Other than the fact that it's preceded by other output, that line is indistinguishable from output for a file whose name happens to be total.

So to reliably filter out the total line, you'd have to read all the output of wc -l, and remove the final line only if the total length of the output is greater than 1. (Even that can fail if you have files with newlines in their names, but you can probably ignore that possibility.)

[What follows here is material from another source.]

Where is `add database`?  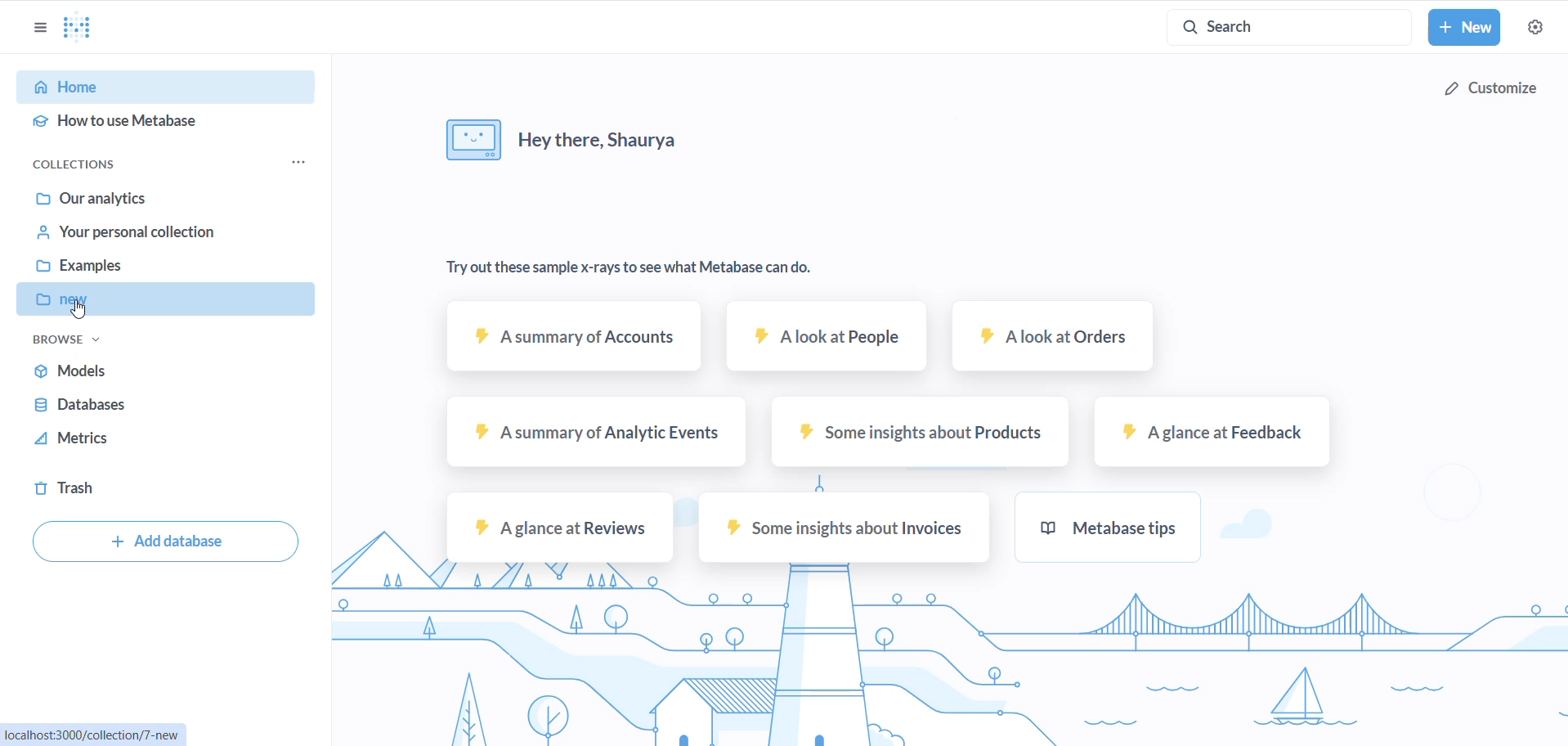
add database is located at coordinates (163, 544).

A more reliable method is to invoke wc -l on each file individually, avoiding the total line:

for file in $directory-path/*.txt ; do wc -l "$file" ; done

And if you want to sort the output (something you mentioned in a comment but not in your question):

for file in $directory-path/*.txt ; do wc -l "$file" ; done | sort -rn

If you happen to know that there are no files named total, a quick-and-dirty method is:

wc -l $directory-path/*.txt | grep -v ' total$'

If you want to run wc -l on all the files and then filter out the total line, here's a bash script that should do the job. Adjust the *.txt as needed.

#!/bin/bash

wc -l *.txt > .wc.out
lines=$(wc -l < .wc.out)
if [[ lines -eq 1 ]] ; then
    cat .wc.out
else
    (( lines-- ))
    head -n $lines .wc.out
fi
rm .wc.out

Another option is this Perl one-liner:

wc -l *.txt | perl -e '@lines = <>; pop @lines if scalar @lines > 1; print @lines'

@lines = <> slurps all the input into an array of strings. pop @lines discards the last line if there are more than one, i.e., if the last line is the total line.

7
V. Michel On

The program wc, always displays the total when they are two or more than two files ( fragment of wc.c):

if (argc > 2)
     report ("total", total_ccount, total_wcount, total_lcount);
   return 0;

also the easiest is to use wc with only one file and find present - one after the other - the file to wc:

find $dir -name '*.txt' -exec wc -l {} \;

Or as specified by liborm.

dir="."
find $dir -name '*.txt' -exec wc -l {} \; | sort -rn | sed 's/\.txt$//'
1
b_squared On

This is a job tailor-made for head:

wc -l | head --lines=-1

This way, you can still run in one process.

0
Ivan Zarea On

Similar to Mark Setchell's answer you can also use xargs with an explicit separator:

ls | xargs -I% wc -l %

Then xargs explicitly doesn't send all the inputs to wc, but one operand line at a time.

0
Allen Supynuk On

Shortest answer:

ls | xargs -l wc
0
jimjam100 On

What about using sed with the pattern removal option as below which would only remove the total line if it is present (but also any files with total in them).

wc -l $directory-path/*.txt | sort -rn | sed '/total/d'

0
MaratC On

While most of the answers center around removing the unneeded line, or using a version of wc that allows suppressing it, there's something to be said in favor of never producing it in the first place.

So you want to count lines in $directory-path/*.txt files, however feeding several files to wc will produce the total — which you don't want.

I would change your pipeline to find the files and feeding them to wc one by one, in this manner:

find $directory-path -name "*.txt" | xargs -L 1 wc -l | sort -rn

In this case, find is tasked with locating files, while xargs -L 1 is tasked with feeding them to wc one by one.